How To Use an Avalanche Beacon


Imagine this: you and your ski partner just skinned to the top of an open bowl. You have all the necessary equipment–brand-new transceivers in your pockets,

twin backpacks with shovel and probes. This will be a breeze, you think. This will be easy. The sun filters through the now-departing clouds and slants across the slope in sword-like lines, revealing the slight undulations in the blanket of fresh snow. You’ve waited all week for this, checking the forecast, watching the snow piling up in the mountains while you sit at your office desk. This is going to be good. It has to be.

You’re feeling magnanimous, so you look at your partner and say, “It’s all yours man. Go for it.”

Your friend doesn’t need to be told twice. He pushes off the lip of the bowl, gaining speed and momentum and makes his first turn. You can almost hear the swish of face shots. You smile. It will be your turn soon.

What happens next seems too slow and counteractive to be real.

The slope, just below where your tips hang over the small cornice at the top, breaks away.

You watch your friend. He doesn’t even feel it yet. On either side of him, the slope pulls away, leaving a gash–nearly two feet high in places–and moves as a single piece towards the trees below. You yell, but your friend doesn’t hear you. He still can’t see the momentum gathering behind him. He only feels the snow moving underneath him. He thinks he’s getting face shots.
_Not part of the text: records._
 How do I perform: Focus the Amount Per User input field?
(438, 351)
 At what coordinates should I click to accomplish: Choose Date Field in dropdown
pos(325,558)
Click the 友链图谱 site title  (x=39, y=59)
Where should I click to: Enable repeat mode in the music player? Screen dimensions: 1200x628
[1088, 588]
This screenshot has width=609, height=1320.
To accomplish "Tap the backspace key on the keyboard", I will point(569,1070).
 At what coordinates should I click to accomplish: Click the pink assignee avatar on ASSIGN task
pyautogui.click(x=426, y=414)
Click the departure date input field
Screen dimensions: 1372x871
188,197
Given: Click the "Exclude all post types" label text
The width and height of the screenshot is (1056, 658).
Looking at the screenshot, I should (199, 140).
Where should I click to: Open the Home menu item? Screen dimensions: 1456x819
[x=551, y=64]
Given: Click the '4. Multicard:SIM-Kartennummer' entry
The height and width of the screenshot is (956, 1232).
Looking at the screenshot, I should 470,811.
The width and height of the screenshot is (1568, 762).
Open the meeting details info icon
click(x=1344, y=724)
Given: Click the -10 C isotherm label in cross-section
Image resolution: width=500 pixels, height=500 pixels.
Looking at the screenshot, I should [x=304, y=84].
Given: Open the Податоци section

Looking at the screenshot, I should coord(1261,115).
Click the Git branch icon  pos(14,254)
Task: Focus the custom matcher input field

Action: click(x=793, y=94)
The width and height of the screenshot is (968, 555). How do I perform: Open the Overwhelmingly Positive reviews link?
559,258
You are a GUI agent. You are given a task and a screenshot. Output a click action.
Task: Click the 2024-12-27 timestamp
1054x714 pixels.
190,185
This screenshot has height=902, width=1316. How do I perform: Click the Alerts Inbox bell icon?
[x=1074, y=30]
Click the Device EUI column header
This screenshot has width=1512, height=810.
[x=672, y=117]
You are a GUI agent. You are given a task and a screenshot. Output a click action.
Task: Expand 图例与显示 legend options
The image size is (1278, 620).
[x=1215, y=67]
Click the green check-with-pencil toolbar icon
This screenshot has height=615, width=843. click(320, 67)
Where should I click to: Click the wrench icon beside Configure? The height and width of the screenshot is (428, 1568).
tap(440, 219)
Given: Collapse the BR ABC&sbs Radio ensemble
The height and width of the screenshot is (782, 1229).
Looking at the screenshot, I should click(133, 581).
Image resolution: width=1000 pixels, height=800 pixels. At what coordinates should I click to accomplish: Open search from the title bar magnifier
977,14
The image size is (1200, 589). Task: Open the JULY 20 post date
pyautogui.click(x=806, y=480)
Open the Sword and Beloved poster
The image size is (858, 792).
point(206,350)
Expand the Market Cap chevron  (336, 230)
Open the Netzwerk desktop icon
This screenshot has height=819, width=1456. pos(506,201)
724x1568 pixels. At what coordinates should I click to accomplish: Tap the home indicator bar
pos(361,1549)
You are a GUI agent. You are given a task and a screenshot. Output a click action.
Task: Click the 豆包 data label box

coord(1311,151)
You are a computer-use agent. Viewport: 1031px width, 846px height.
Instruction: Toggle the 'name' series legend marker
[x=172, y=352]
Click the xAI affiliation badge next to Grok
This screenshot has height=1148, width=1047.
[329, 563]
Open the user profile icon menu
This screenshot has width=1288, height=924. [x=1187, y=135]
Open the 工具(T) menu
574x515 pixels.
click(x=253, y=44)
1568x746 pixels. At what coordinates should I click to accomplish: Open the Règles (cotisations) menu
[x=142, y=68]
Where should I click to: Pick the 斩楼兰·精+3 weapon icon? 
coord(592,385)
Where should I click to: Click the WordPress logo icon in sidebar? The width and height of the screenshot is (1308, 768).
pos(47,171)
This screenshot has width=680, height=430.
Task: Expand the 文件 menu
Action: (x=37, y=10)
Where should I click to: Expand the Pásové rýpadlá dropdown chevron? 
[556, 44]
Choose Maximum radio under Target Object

Then he disappears. The avalanche grows like a living thing, like a huge fungus, reaching higher, drawing in all the fresh snow in its wake. The cloud engulfs your friend, and you watch in horror. You see only his arm raise up, then perhaps a ski fly into the now-smoking cloud of powder snow flying down the mountain. It has quickly gained speed, and you bring your hand to your mouth. You feel like you might throw up.

The snow settles, the slope smooth now but for the small, stripped chunks of debris pushed up against the odd tree here and there. The world is suddenly quiet.

You grab your transceiver and turn it to receive, sweating and breathing hard as the processor searches for your friend. Nothing yet. What do you do now?

1) Before committing yourself to the slope, be sure it’s safe. Look for hang-fire–large sections of undisturbed snow that could still slide. Stay in the avalanche path, do not venture to either side of it or get below an area of fresh snow. Where there’s been one avalanche, there can be another.

2) Start at the last seen point. Ski down to the point you know you saw your friend (you were watching him closely, right?) and start your search from there. From that point, your friend will be somewhere below you in a straight line. Don’t bother veering left and right, if you have a last seen point.

3) Scan the slope for any signs of your friend. You may see a glove or ski sticking out of the snow. If so, grab that object and pull. Your friend might still be attached to it.

4) If you don’t see any obvious clues, turn your transceiver to receive and start side slipping straight down. If your partner was wearing his transceiver (which you should have checked before starting your tour, right?), you should pick up a signal. Most of today’s transceivers, such as the Pieps DSP (my trusted beacon), use three antennas and have a direction and distance indicator. With a range of up to 60 meters, the beacon quickly points you toward the buried victim.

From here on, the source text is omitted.